Over the festival’s tenure, it has raised and donated over $1.5 million to 30 different local charities from the event’s entry fees — which are always $3 or three canned food items.
Our Lady of the Lake Church’s
Annual Spaghetti Dinner
Chicot County – Lake Village
The long-form title of this annual event is not the only mouthful in store for patrons venturing to Lake Village every spring. The Our Lady of the Lake Church’s Annual Spaghetti Dinner joins its other Italian-themed comrades among the oldest official gatherings in the state’s history. This one has been grating cheeses, simmering sauces and rolling up meatballs for over 100 years.
Organizers cook every plated morsel from scratch, which is no small feat considering the thousands of plates that are served.
Next to the church sits the Our Lady of the Lake Museum. In addition to being a tribute to the history of the church and its people, the museum also pays homage to a humble gathering of friends — its annual spaghetti dinner.
Bradley County Pink Tomato Festival
Bradley County – Warren
Now in its 64th iteration, the Bradley County Pink Tomato Festival is an annual celebration of the area’s favorite red berry.
Ever since the 1920s, the farmers of Bradley County have been growing and selling tomatoes. But not any strain would do; they chose a variety that would export well, picked when the tops of the tomatoes just barely turned pink. In 1956, after 30 years of plenty, a group of merchants in Warren decided to put on an event to commemorate the fruit (remember, it’s got seeds so it’s a fruit). A ripe celebration. The Pink Tomato Festival.
Today, the gathering boasts more than ever before. There is live music every night, a parade and beauty pageants, an all-tomato luncheon, street dance and arts and crafts. Past year’s events have also included eating contests and a golf tournament. Some 35,000 people attend the event each year, including every Arkansas governor since 1956.
Tontitown Grape Festival
Washington County – Tontitown
Tontitown’s yearly grape festival is literally the longest-running community gathering in Arkansas with recognition from the Library of Congress as such.

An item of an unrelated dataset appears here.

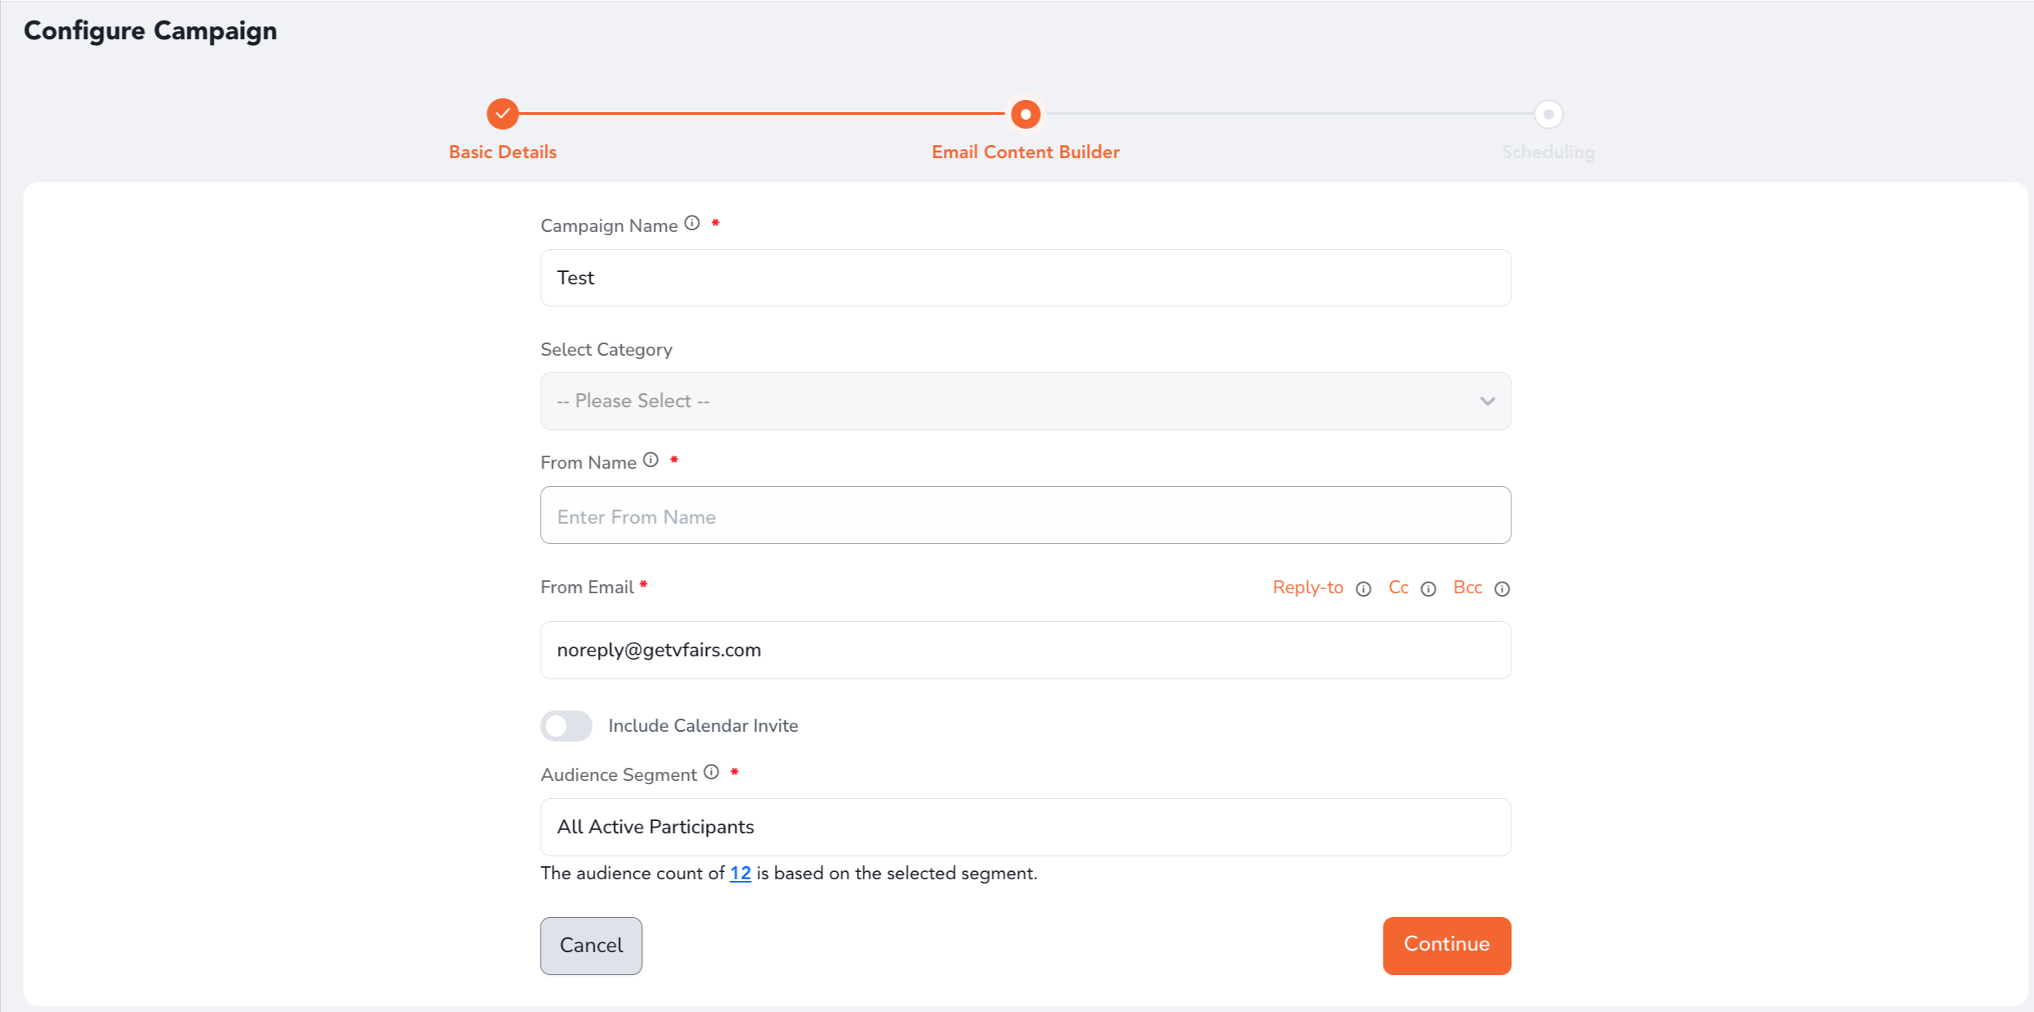This screenshot has width=2034, height=1012.
Task: Enable the Include Calendar Invite toggle
Action: (566, 726)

It’s a more than 120-year-old memorial of the city’s rich history, one that began as a feast of thanksgiving and has turned into one of the largest festivals in the entire state.
The city was founded in 1898 by Italian Catholic immigrants, who planted some of the first vineyards and orchards in the region. The soil was perfect for concord grapes, and the business ripened.
In those earliest days, this festival was just a humble picnic for the Feast of St. Peter. Each year, the community would gather together as one and celebrate the year that had passed. The commemorative dish served — spaghetti dinners.
These days, the festival has expanded beyond anything those original settlers could have ever imagined. It features a carnival, live entertainment every night, grape-flavored ice cream, a grape stomp contest and an annual crowning of a Queen Concordia, or Grape Festival Queen.
But it’s about the pasta. No matter how large it gets, no matter how many more people are in attendance, the historic spaghetti dinners are at the center of it all. Last year, they served around 10,000 of the homemade dishes.